Culto e ilustrado, el poeta de Sulmona argumenta sus consejos con ejemplos de la mitología tan poco edificantes como el de Aquiles, que cuando estaba escondido en la corte del rey de Esciros disfrazado de mujer para no ir a Troya se metía en la cama de la hija del monarca, Deidamía; “y esta descubrió mediante un estupro que él era varón. Por la fuerza, bien es cierto, fue ella ultrajada (así es menester reconocerlo), pero, no obstante, quiso ella ser ultrajada por la fuerza”. Ovidio como justificador de la Manada, lo que hay que ver. “Acósala con tacto”, recomienda.
“¡Fue poco que lo exiliaran al Ponto Euxino!”, juzga indignada la autora de Cunnus, que añade a “la infamia” del poeta “su estupidez”: En uno de sus ruegos a Augusto para que le permitiera regresar a Roma de la remota y bárbara Tomis “no se le ocurrió sino reprocharle al emperador tener una colección de literatura porno, género muy abundante en Roma, por otro lado”.

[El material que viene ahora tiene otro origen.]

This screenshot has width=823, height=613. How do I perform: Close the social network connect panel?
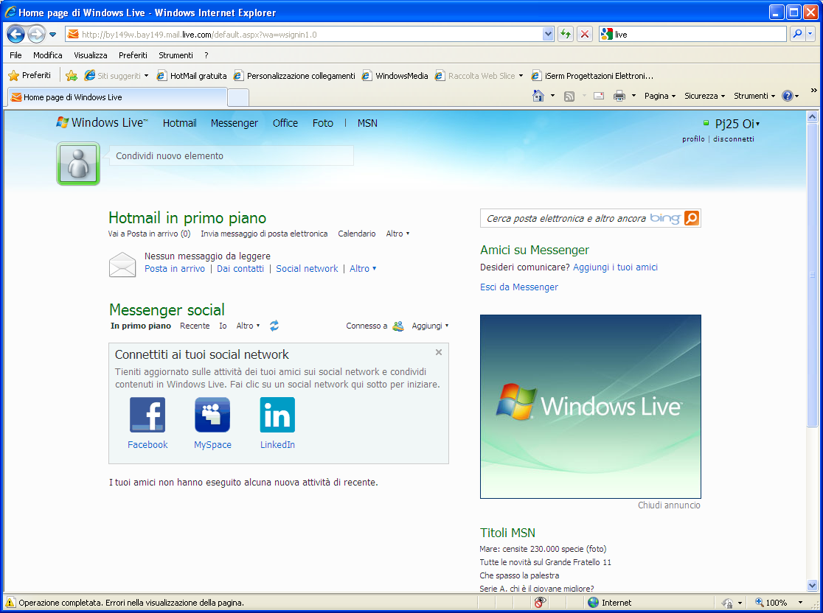[x=439, y=352]
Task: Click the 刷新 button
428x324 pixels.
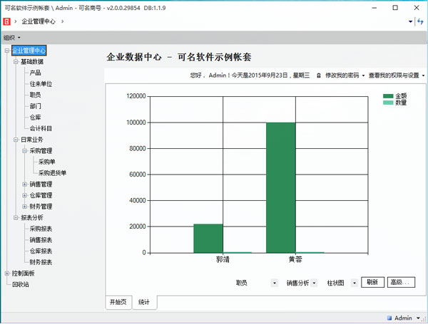Action: (x=372, y=282)
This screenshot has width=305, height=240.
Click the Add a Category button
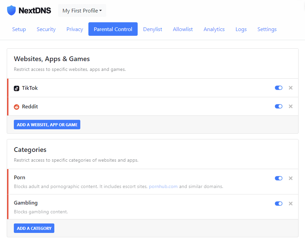(34, 228)
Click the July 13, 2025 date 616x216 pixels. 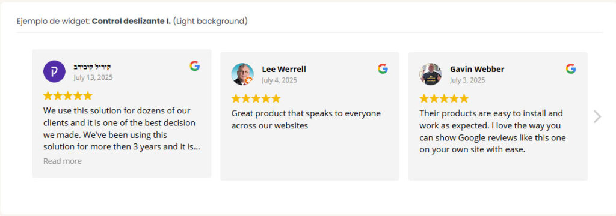pyautogui.click(x=93, y=77)
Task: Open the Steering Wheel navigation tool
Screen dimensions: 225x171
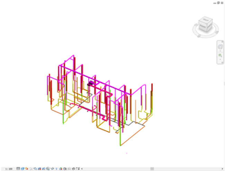Action: (220, 47)
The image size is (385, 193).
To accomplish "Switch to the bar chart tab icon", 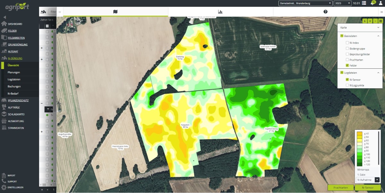I will point(220,12).
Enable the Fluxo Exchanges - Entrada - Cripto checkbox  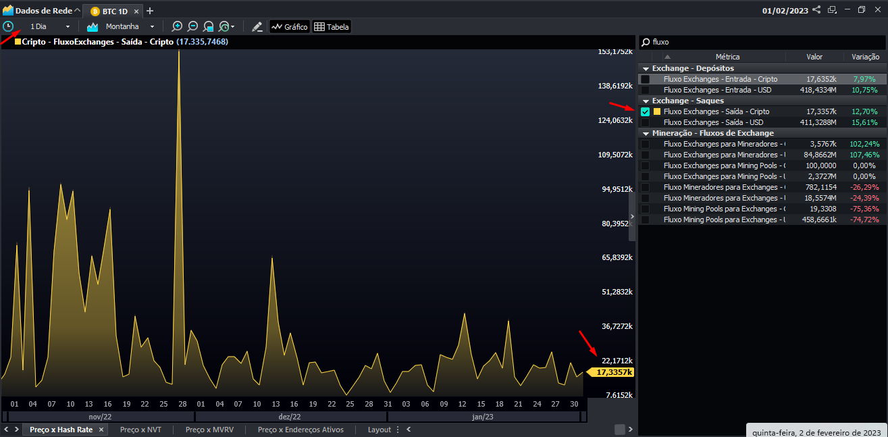click(x=645, y=78)
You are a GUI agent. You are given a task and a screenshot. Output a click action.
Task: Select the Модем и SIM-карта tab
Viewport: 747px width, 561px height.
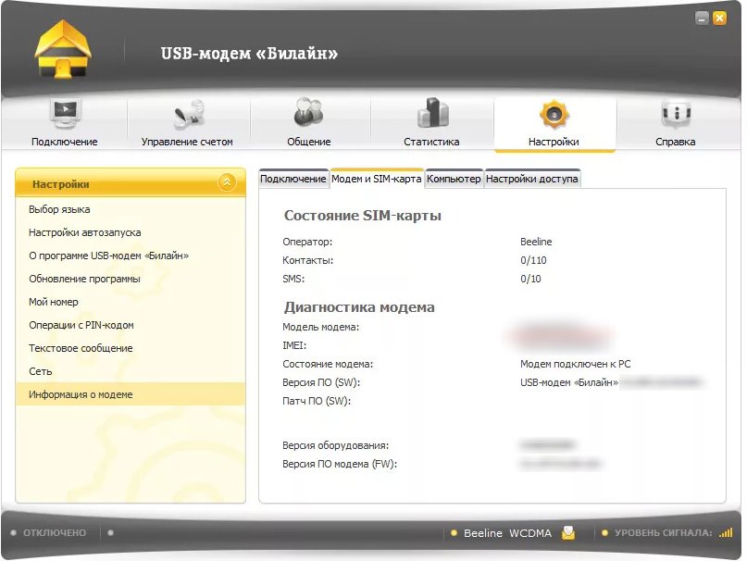pyautogui.click(x=376, y=178)
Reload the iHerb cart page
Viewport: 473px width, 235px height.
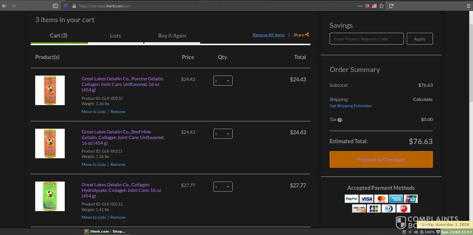pos(391,6)
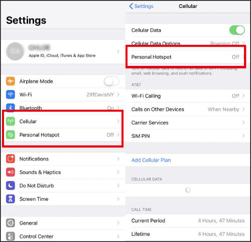251x242 pixels.
Task: Tap the orange Airplane Mode icon
Action: pyautogui.click(x=11, y=81)
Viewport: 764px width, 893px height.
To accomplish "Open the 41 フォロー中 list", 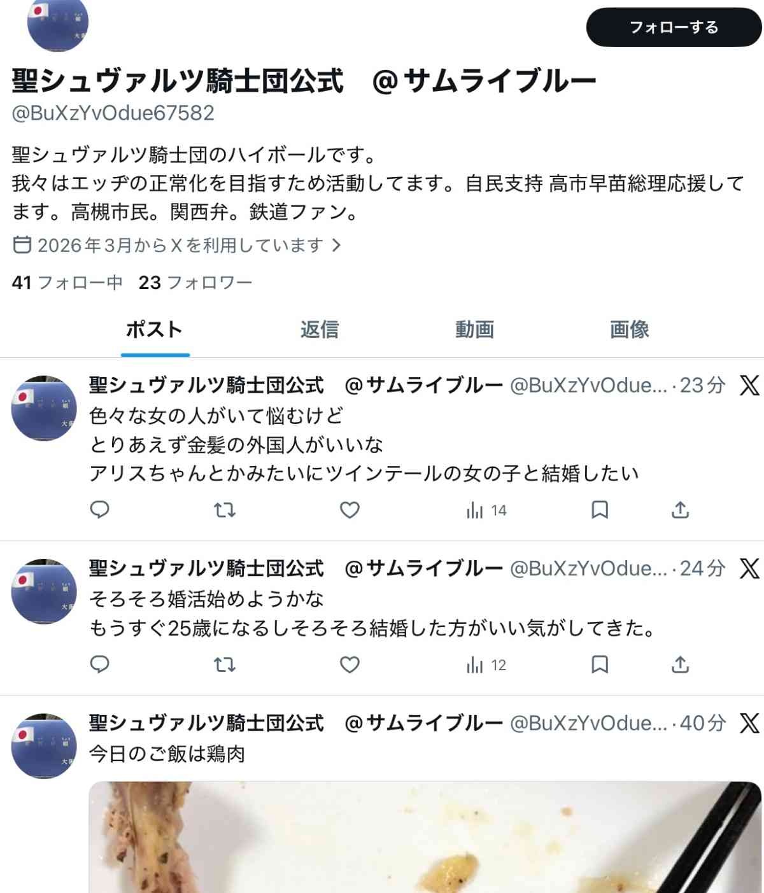I will pos(67,283).
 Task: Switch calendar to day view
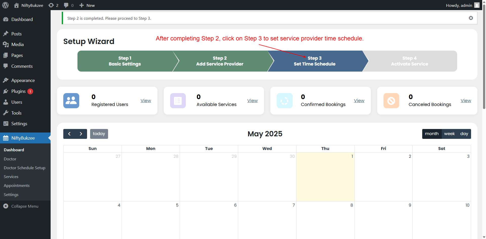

Otro romano famoso (este de ficción) que recibe lo suyo de González Gutiérrez es Máximo Décimo Meridio, comandante de las legiones del Norte, general de las legiones Félix, etcétera, el protagonista de Gladiator, efectivamente. “Me parece mucho peor que el Cómodo de Joaquin Phoenix, al que por cierto se presenta con pluma como casi siempre a los villanos romanos (y los propios romanos tenían mucha plumofobia). Pero en la peli, Cómodo apenas orquesta algunos necesarios asesinatos políticos, mientras que Máximo es un auténtico genocida, el verdadero nazi de la película”.
Parafraseando al socorrido miembro de la guerrilla judía de La vida de Brian, ¿qué han hecho los romanos por nosotros en cuanto al sexo? “Casi todo lo del sexo matrimonial que hemos padecido se lo debemos a ellos, pasado por el cristianismo. Lo de la mujer pasiva en posición del misionero, olvidándose de su placer, sometida al deseo del marido, haciendo la estrella de mar, abierta y pensando en Inglaterra [las inglesas] o la lista de la compra viene de los romanos, y hay que ver lo que nos cuesta deshacernos de eso”.